Instructions to follow:
What is needed here is every entry, retyped exactly.

[Saved entries]
──────
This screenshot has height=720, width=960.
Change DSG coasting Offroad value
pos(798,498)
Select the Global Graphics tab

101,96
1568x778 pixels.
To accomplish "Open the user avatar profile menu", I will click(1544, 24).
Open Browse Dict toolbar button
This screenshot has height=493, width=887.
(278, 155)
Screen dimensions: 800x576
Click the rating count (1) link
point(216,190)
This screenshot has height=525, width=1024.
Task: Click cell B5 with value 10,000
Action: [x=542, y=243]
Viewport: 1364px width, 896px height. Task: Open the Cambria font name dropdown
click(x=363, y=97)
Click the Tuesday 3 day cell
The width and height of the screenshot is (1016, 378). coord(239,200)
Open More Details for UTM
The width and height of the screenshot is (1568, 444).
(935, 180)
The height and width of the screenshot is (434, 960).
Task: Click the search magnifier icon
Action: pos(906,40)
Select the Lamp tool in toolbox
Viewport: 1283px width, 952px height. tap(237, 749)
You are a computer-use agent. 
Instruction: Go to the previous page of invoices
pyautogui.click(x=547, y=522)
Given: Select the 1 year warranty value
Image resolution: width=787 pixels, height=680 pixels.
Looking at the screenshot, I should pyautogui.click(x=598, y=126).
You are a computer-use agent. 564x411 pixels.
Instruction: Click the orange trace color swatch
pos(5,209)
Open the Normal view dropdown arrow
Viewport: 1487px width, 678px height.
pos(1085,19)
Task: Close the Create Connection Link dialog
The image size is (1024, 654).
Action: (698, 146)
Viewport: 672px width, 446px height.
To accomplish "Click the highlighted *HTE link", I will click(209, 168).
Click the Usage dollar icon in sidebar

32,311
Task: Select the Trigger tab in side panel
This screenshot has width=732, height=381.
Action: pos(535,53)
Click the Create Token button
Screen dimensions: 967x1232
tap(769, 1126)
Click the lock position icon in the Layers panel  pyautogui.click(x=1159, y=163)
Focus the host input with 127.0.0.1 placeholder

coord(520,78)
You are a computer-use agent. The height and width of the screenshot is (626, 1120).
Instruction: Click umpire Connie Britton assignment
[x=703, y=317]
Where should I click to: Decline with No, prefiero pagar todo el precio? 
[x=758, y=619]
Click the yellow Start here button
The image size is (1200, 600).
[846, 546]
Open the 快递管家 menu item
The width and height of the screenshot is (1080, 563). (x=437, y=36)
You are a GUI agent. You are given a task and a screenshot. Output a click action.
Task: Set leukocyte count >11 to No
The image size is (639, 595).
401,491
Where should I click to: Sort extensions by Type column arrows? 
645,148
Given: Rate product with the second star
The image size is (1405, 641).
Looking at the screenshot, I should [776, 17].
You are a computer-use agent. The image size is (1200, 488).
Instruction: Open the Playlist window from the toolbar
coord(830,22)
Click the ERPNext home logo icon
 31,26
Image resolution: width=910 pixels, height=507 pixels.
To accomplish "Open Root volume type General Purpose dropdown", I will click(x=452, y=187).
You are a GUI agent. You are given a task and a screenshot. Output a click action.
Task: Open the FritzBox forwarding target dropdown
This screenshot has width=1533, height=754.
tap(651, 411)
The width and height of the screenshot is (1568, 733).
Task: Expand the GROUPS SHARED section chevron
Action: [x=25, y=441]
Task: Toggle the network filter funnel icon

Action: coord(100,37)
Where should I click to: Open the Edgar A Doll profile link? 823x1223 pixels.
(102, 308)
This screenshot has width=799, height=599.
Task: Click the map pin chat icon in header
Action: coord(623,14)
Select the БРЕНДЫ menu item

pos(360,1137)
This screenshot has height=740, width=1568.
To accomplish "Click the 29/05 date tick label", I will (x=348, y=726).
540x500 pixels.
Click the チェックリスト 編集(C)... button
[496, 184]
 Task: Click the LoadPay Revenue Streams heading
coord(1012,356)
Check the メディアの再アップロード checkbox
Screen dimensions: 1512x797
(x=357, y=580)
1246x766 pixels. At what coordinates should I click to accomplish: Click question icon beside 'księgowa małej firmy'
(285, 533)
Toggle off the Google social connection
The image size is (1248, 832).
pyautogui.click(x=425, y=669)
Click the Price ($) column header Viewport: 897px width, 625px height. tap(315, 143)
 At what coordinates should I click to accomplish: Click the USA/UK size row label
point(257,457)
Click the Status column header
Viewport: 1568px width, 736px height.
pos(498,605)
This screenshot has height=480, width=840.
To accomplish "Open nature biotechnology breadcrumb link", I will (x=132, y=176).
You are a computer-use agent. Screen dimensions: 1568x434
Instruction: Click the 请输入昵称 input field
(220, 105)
──────
Answer space:
This screenshot has height=720, width=960.
Change DSG coasting Offroad value
pos(798,498)
Select the Global Graphics tab

101,96
1568x778 pixels.
To accomplish "Open the user avatar profile menu", I will click(1544, 24).
Open Browse Dict toolbar button
This screenshot has height=493, width=887.
(278, 155)
Screen dimensions: 800x576
Click the rating count (1) link
point(216,190)
This screenshot has height=525, width=1024.
Task: Click cell B5 with value 10,000
Action: [x=542, y=243]
Viewport: 1364px width, 896px height. Task: Open the Cambria font name dropdown
click(x=363, y=97)
Click the Tuesday 3 day cell
The width and height of the screenshot is (1016, 378). coord(239,200)
Open More Details for UTM
The width and height of the screenshot is (1568, 444).
(935, 180)
The height and width of the screenshot is (434, 960).
Task: Click the search magnifier icon
Action: pos(906,40)
Select the Lamp tool in toolbox
Viewport: 1283px width, 952px height. tap(237, 749)
You are a computer-use agent. 
Instruction: Go to the previous page of invoices
pyautogui.click(x=547, y=522)
Given: Select the 1 year warranty value
Image resolution: width=787 pixels, height=680 pixels.
Looking at the screenshot, I should pyautogui.click(x=598, y=126).
You are a computer-use agent. 564x411 pixels.
Instruction: Click the orange trace color swatch
pos(5,209)
Open the Normal view dropdown arrow
Viewport: 1487px width, 678px height.
pos(1085,19)
Task: Close the Create Connection Link dialog
The image size is (1024, 654).
Action: (698, 146)
Viewport: 672px width, 446px height.
To accomplish "Click the highlighted *HTE link", I will click(209, 168).
Click the Usage dollar icon in sidebar

32,311
Task: Select the Trigger tab in side panel
This screenshot has width=732, height=381.
Action: pos(535,53)
Click the Create Token button
Screen dimensions: 967x1232
tap(769, 1126)
Click the lock position icon in the Layers panel  pyautogui.click(x=1159, y=163)
Focus the host input with 127.0.0.1 placeholder

coord(520,78)
You are a computer-use agent. The height and width of the screenshot is (626, 1120).
Instruction: Click umpire Connie Britton assignment
[x=703, y=317]
Where should I click to: Decline with No, prefiero pagar todo el precio? 
[x=758, y=619]
Click the yellow Start here button
The image size is (1200, 600).
[846, 546]
Open the 快递管家 menu item
The width and height of the screenshot is (1080, 563). (x=437, y=36)
You are a GUI agent. You are given a task and a screenshot. Output a click action.
Task: Set leukocyte count >11 to No
The image size is (639, 595).
401,491
Where should I click to: Sort extensions by Type column arrows? 
645,148
Given: Rate product with the second star
The image size is (1405, 641).
Looking at the screenshot, I should [776, 17].
You are a computer-use agent. The image size is (1200, 488).
Instruction: Open the Playlist window from the toolbar
coord(830,22)
Click the ERPNext home logo icon
 31,26
Image resolution: width=910 pixels, height=507 pixels.
To accomplish "Open Root volume type General Purpose dropdown", I will click(x=452, y=187).
You are a GUI agent. You are given a task and a screenshot. Output a click action.
Task: Open the FritzBox forwarding target dropdown
This screenshot has width=1533, height=754.
tap(651, 411)
The width and height of the screenshot is (1568, 733).
Task: Expand the GROUPS SHARED section chevron
Action: [x=25, y=441]
Task: Toggle the network filter funnel icon

Action: coord(100,37)
Where should I click to: Open the Edgar A Doll profile link? 823x1223 pixels.
(102, 308)
This screenshot has width=799, height=599.
Task: Click the map pin chat icon in header
Action: coord(623,14)
Select the БРЕНДЫ menu item

pos(360,1137)
This screenshot has height=740, width=1568.
To accomplish "Click the 29/05 date tick label", I will (x=348, y=726).
540x500 pixels.
Click the チェックリスト 編集(C)... button
[496, 184]
 Task: Click the LoadPay Revenue Streams heading
coord(1012,356)
Check the メディアの再アップロード checkbox
Screen dimensions: 1512x797
(x=357, y=580)
1246x766 pixels. At what coordinates should I click to accomplish: Click question icon beside 'księgowa małej firmy'
(285, 533)
Toggle off the Google social connection
The image size is (1248, 832).
pyautogui.click(x=425, y=669)
Click the Price ($) column header Viewport: 897px width, 625px height. tap(315, 143)
 At what coordinates should I click to accomplish: Click the USA/UK size row label
point(257,457)
Click the Status column header
Viewport: 1568px width, 736px height.
pos(498,605)
This screenshot has height=480, width=840.
To accomplish "Open nature biotechnology breadcrumb link", I will (x=132, y=176).
You are a computer-use agent. Screen dimensions: 1568x434
Instruction: Click the 请输入昵称 input field
(220, 105)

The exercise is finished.